Among the entries below, which lines include the string "chevron"? Show each one.
EXTRACTED INFORMATION: Begin
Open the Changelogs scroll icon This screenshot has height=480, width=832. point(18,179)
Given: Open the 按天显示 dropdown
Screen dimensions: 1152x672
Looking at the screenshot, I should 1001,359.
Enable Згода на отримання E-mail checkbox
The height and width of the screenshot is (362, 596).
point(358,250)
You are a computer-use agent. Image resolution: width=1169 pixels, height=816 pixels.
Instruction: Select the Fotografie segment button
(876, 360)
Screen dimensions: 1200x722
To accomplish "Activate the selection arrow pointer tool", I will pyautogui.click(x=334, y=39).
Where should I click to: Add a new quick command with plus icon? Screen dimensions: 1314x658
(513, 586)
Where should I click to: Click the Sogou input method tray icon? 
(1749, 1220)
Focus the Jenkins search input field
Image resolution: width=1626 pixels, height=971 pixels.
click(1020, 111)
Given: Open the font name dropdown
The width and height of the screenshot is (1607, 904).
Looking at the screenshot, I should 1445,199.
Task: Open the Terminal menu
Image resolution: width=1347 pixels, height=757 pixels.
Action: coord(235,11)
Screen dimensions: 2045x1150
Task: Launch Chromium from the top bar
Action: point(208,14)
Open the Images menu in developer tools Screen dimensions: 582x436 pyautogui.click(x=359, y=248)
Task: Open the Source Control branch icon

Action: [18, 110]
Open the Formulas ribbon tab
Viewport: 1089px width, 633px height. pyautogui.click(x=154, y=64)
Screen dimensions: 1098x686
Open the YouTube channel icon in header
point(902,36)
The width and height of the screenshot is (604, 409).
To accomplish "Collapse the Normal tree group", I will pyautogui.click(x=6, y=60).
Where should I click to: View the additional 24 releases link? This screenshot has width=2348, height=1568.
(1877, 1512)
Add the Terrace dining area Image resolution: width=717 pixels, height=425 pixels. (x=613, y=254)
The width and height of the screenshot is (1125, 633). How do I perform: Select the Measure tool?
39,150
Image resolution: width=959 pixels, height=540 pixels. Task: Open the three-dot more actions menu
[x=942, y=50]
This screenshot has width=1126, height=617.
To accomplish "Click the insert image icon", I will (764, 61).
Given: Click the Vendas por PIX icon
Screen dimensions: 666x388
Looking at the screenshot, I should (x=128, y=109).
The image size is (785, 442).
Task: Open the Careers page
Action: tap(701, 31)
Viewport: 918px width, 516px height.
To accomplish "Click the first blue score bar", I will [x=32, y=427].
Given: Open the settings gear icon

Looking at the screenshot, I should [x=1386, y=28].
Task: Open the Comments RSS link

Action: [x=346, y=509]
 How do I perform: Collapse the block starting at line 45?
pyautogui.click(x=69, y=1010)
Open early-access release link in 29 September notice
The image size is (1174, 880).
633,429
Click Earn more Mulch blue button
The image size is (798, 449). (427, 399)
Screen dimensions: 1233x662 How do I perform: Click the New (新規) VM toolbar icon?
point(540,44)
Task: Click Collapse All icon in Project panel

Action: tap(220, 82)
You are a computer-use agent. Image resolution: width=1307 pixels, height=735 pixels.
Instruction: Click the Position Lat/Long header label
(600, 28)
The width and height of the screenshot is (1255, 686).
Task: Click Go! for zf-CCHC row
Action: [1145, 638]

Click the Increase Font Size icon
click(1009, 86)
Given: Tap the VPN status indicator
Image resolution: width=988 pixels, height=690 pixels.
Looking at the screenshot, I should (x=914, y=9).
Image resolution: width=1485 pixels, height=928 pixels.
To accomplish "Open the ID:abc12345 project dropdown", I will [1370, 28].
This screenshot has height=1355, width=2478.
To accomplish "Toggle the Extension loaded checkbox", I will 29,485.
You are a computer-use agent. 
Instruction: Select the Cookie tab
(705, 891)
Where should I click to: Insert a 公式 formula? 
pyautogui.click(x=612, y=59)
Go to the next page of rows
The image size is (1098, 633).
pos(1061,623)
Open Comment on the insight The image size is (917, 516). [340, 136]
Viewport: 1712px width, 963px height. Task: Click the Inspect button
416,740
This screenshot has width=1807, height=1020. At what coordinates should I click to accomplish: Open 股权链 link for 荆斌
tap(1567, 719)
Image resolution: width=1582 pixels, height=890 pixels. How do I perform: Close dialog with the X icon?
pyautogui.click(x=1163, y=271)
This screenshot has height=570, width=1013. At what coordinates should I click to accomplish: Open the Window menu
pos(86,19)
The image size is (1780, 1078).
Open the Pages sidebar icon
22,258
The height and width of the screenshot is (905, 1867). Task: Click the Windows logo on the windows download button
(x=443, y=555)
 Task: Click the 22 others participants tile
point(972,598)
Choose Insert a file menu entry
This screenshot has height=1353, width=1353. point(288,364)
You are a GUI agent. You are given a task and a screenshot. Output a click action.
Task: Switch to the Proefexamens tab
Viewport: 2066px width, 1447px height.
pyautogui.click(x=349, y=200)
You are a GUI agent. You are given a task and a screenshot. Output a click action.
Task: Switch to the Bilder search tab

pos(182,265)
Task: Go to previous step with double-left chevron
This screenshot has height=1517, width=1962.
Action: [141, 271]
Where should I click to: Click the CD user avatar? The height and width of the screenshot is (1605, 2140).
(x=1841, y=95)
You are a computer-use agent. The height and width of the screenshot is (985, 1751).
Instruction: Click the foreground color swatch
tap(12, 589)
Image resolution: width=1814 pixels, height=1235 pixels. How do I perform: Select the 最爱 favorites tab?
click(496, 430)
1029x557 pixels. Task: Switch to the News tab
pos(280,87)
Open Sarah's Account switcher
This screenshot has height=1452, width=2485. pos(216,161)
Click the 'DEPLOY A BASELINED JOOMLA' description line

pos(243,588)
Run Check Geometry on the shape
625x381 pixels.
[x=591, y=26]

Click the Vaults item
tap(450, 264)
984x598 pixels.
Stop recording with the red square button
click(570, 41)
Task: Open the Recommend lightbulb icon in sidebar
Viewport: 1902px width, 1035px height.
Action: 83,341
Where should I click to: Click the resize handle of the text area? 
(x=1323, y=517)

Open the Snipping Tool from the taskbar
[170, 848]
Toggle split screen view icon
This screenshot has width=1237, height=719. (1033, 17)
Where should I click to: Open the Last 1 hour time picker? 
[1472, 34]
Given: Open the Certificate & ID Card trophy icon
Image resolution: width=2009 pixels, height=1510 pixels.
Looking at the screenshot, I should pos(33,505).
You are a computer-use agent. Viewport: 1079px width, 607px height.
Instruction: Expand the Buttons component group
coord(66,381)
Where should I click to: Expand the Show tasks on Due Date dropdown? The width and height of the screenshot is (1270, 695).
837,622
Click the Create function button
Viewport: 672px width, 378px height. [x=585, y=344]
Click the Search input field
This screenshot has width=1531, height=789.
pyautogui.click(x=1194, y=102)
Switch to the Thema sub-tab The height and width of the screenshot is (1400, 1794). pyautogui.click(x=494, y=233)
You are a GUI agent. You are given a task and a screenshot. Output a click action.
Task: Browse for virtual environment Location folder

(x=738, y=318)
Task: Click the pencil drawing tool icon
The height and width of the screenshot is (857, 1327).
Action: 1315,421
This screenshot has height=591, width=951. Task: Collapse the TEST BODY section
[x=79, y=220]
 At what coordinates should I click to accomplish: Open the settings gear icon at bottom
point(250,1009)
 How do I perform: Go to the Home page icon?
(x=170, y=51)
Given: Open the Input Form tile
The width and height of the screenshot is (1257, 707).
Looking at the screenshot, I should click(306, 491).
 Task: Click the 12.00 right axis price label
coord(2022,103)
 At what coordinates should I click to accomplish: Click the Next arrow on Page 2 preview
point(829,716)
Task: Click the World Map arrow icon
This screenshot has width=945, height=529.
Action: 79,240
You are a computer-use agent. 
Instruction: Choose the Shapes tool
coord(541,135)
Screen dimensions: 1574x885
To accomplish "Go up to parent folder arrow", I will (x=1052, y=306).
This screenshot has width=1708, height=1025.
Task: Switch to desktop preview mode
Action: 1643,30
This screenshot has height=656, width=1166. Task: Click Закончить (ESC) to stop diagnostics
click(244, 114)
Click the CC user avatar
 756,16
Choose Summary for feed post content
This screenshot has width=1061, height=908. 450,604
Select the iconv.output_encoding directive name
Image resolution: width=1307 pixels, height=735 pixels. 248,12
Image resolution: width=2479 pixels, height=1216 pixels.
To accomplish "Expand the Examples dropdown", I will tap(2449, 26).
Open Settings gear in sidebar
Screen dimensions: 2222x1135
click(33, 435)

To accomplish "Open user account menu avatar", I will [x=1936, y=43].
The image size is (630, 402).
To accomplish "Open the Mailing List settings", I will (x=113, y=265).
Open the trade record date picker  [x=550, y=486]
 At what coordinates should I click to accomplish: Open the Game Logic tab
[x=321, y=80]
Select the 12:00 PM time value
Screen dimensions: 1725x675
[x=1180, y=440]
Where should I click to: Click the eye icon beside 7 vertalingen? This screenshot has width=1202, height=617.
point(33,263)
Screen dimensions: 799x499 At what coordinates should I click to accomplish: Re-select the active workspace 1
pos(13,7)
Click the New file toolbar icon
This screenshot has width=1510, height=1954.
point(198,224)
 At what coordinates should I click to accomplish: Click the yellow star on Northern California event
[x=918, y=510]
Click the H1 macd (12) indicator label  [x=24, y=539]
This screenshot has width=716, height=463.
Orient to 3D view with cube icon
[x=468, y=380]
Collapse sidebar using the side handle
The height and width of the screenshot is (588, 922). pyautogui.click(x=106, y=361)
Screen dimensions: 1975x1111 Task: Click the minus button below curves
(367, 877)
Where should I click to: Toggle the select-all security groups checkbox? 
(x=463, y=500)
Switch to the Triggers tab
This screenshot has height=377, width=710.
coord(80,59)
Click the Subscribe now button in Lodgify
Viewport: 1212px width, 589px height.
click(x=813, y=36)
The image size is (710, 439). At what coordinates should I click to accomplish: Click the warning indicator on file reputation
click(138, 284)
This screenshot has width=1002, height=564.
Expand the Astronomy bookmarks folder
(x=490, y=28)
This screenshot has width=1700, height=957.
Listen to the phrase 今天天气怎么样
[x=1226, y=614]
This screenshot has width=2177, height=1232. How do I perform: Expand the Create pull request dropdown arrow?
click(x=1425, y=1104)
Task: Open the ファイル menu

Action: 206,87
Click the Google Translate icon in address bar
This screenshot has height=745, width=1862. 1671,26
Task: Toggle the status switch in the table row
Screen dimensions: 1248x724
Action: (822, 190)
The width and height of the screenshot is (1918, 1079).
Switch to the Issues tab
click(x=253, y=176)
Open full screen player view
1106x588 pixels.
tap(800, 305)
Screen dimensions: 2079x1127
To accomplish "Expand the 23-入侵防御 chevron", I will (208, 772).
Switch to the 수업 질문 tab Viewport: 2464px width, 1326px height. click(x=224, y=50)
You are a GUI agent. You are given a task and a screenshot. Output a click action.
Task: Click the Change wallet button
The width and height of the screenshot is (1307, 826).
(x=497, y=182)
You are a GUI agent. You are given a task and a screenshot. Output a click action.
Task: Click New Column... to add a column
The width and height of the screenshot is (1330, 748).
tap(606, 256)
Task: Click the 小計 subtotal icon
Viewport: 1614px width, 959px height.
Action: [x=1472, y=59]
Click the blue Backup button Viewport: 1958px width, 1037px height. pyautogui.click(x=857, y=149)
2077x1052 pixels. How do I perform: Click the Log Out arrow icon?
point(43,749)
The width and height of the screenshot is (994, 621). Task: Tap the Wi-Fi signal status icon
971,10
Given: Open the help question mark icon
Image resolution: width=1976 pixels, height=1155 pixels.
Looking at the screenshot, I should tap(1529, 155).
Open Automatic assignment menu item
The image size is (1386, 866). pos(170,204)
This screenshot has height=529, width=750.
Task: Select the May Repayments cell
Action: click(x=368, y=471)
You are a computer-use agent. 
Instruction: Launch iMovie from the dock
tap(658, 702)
EXTRACTED INFORMATION: End
▶ **YOUR SOLUTION**
Task: Go to previous step with double-left chevron
To accomplish "Expand the 23-入侵防御 chevron", I will (208, 772).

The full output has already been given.